2.1. Study design and data source

A retrospective cohort study was conducted among US Veterans with HK using ‘real-world’ data from the Veterans Affairs (VA) Corporate Data Warehouse (VA-CDW). This data source includes data from inpatient and outpatient encounters as well as pharmacy dispensing data, laboratory data (including test results), and other data available in the VA electronic health record. The medication data used in this study originated from outpatient pharmacy dispensings (identified using VA Drug Class Codes). The Logical Observation Identifiers Names and Codes (LOINC) universal standard for identifying medical laboratory observations was used. Extensive laboratory data quality and cleaning were conducted to ensure correct specimen classification and validate LOINC mapping. The following LOINCs were used to classify K+ tests and results: 2823–3, 77142–8, 75940–7, and 6298–4.

2.2. Inclusion/exclusion criteria

During the study period (1 January 2016 to 31 August 2018), US Veterans with HK (K+ ≥5.1 mmol/L) were included on the date of the initial patiromer dispensing (index date). Patients were required to have baseline evidence (i.e. within 12 months pre-index) of heart failure, renal disease, or type 2 diabetes mellitus (Table S1 and S2). Patients were excluded who had baseline evidence of end-stage renal disease (ESRD) and who did not receive routine healthcare through the VA Health System (an encounter at least every 6 months in the baseline period). Medical conditions were identified using the International Classification of Diseases, 9th and 10th Revision, Clinical Modification (ICD-9/10-CM) coding system.

2.3. Follow-up

Follow-up began on the index date and continued until a censoring event; patiromer discontinuation, initiating a K+ binder other than patiromer (i.e. sodium polystyrene sulfonate [SPS]; sodium zirconium cyclosilicate was not available during the study period), death, or the study period end date (i.e. 31 August 2018), whichever occurred first.

2.4. Exposure classification during follow-up

Patiromer exposure was identified from outpatient pharmacy dispensing data using the following search logic: VA drug class code = AD400, and generic product name contained ‘patiromer.’ The dispensing date and days supplied associated with each dispensing were used to determine the duration of patiromer treatment episodes.
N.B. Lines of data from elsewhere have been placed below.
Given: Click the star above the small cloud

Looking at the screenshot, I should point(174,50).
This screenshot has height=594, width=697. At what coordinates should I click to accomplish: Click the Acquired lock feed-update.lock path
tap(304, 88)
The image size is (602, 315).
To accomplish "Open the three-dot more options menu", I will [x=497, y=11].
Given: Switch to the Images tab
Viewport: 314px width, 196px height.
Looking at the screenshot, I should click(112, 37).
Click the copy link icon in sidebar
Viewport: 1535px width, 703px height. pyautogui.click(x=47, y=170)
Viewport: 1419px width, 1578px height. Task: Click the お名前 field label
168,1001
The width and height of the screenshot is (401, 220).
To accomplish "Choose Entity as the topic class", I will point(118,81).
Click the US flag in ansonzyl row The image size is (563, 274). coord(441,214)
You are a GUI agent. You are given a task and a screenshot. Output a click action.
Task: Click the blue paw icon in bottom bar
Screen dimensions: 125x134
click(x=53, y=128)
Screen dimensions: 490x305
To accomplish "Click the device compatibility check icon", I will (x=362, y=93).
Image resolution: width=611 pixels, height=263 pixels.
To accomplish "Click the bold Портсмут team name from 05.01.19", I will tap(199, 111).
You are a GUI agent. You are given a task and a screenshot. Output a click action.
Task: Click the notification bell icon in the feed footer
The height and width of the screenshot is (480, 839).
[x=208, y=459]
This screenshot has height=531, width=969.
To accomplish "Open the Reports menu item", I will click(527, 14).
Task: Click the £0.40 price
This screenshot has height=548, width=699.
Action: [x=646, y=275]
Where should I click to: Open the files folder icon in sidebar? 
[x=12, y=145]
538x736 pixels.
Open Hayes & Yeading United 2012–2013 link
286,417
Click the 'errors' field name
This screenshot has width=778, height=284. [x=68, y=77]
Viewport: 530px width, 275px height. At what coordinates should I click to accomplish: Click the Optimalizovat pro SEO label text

Discontinuation of a patiromer treatment episode was defined by a >30-day gap in therapy between a subsequent patiromer dispensing (or no dispensing) and the date of exhausted supply from the previous dispensing. If this occurred, follow-up was censored on the date of exhausted supply for the previous patiromer dispensing. Follow-up was also censored on the dispensing date of a K+ binder other than patiromer.

2.5. Baseline patient characteristics

Baseline variables were ascertained in the VA-CDW 12 months prior to and including the index date (unless otherwise specified). Baseline demographic variables included age, sex, and race. Comorbidities were classified using ICD-9/10-CM codes. Medication dispensings (classified using VA drug class codes) and healthcare resource utilization (e.g. hospital admissions and ED visits) were classified within 6 months pre-index. Baseline K+ concentration was classified using the highest outpatient K+ concentration value within 3 months pre-index (including the index date). Using the last outpatient baseline serum creatinine assessment (LOINC 2160–0, 77140–2, 14682–9, 40248–7, and 4026–4) in addition to age, sex, and race, eGFR was determined using the CKD-Epidemiology Collaboration equation. If race was missing, white race was imputed.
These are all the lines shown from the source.